___ QUOTED TEXT
And one of the things, one of the ways project managers can sort of set that out if you like, is again, the programme, other information, the scope requires. So I think the final bullet point there or near the bottom of the bullet points of programme requirements. And there's actually an entry in the "how to write scope" part of that codified suggested structure we quite often talk about in every episode. So volume two, preparing an ECC contract. I think it's chapter three, how to write scope. So where it comes to programme submissions, maybe put your extra requirements in there. Can I also please have a narrative that tells me how the activities of the client, including access, and the activities of others, how they've changed on your programme, how your assumptions have changed.
44:00 Consequences of Non-Acceptance
Ben Walker: OK. Let's then look at the opposite of that and the consequences of non-acceptance. So you're perhaps a brand new project manager. You've got your twelve hundred line programme arrived for the first time and it's very daunting and you're looking at it and thinking, oh, good grief, what do I do with this? And you're weighing up your options.
Well, there's actually really only three options for non-acceptance. The first option on this slide is to accept it. And I won't reiterate that because Glenn's just covered it. So we basically notify acceptance. It doesn't change the contractor's responsibilities, but might change yours. You might have to go back and think about the client's work and others.
______
___ MATERIAL PROVIDED
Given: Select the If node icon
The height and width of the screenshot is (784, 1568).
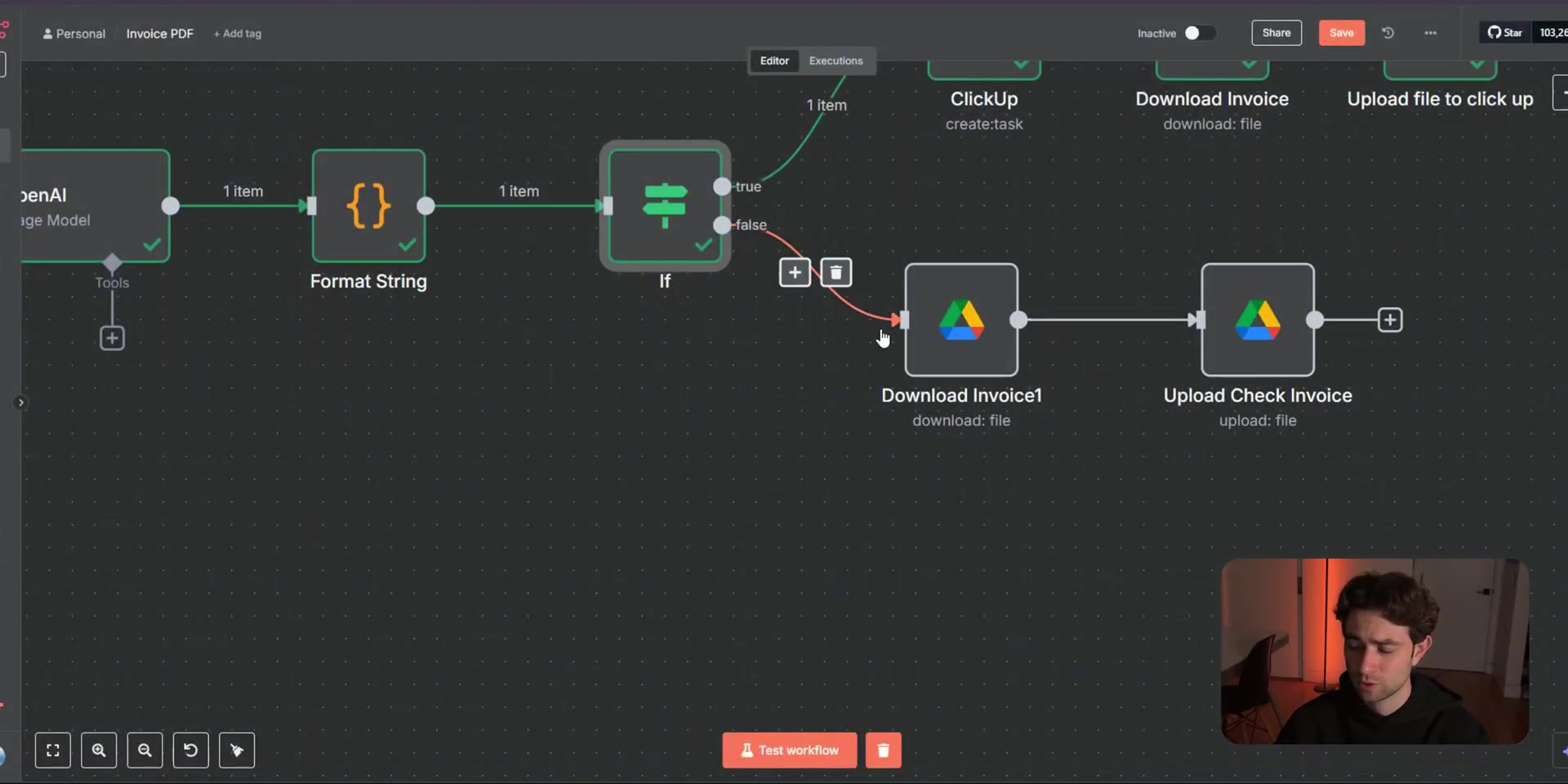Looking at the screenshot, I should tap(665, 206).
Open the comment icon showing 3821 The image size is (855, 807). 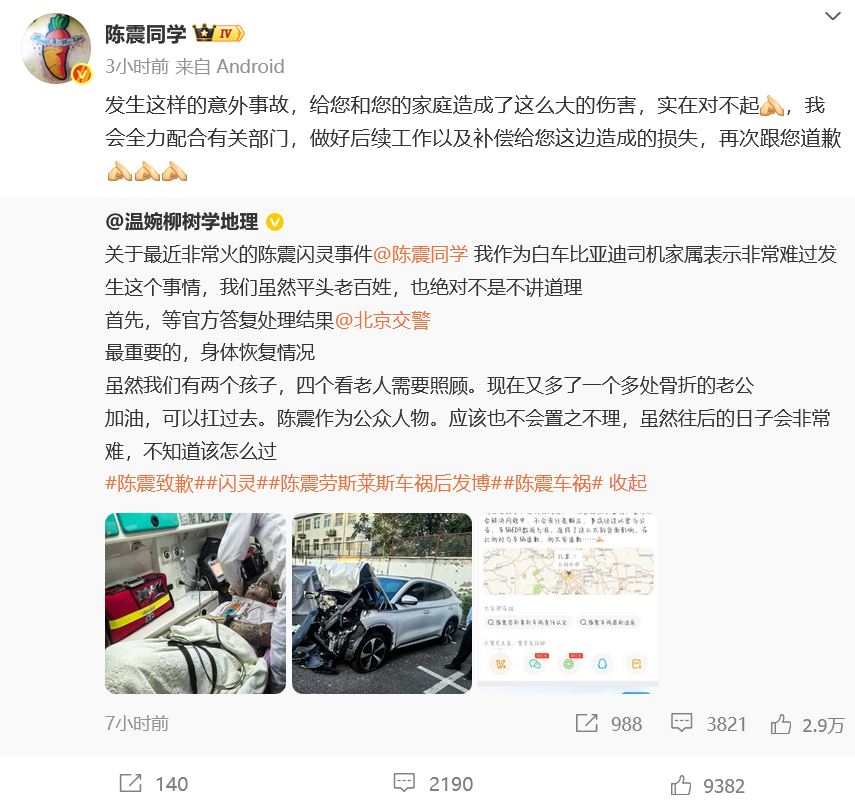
______
▸ **WORK TO COMPLETE**:
1. Decide whether each statement below agrees with the transcript excerpt on programme acceptance, answering yes or no and quoting the words of the excerpt that settle it: (a) the speaker holds that there are really only three options for non-acceptance; (b) notifying acceptance is said to change the contractor's responsibilities; (c) the "how to write scope" entry is placed in volume one.
2. From the transcript excerpt on programme acceptance, write out the passage starting with "44:00 Consequences of" and going on through "up your options.".

▸ **RESPONSES FOR EACH TASK**:
1.
(a) Yes: "there's actually really only three options for non-acceptance."
(b) No: "It doesn't change the contractor's responsibilities, but might change yours."
(c) No: "So volume two, preparing an ECC contract."

2.
44:00 Consequences of Non-Acceptance
Ben Walker: OK. Let's then look at the opposite of that and the consequences of non-acceptance. So you're perhaps a brand new project manager. You've got your twelve hundred line programme arrived for the first time and it's very daunting and you're looking at it and thinking, oh, good grief, what do I do with this? And you're weighing up your options.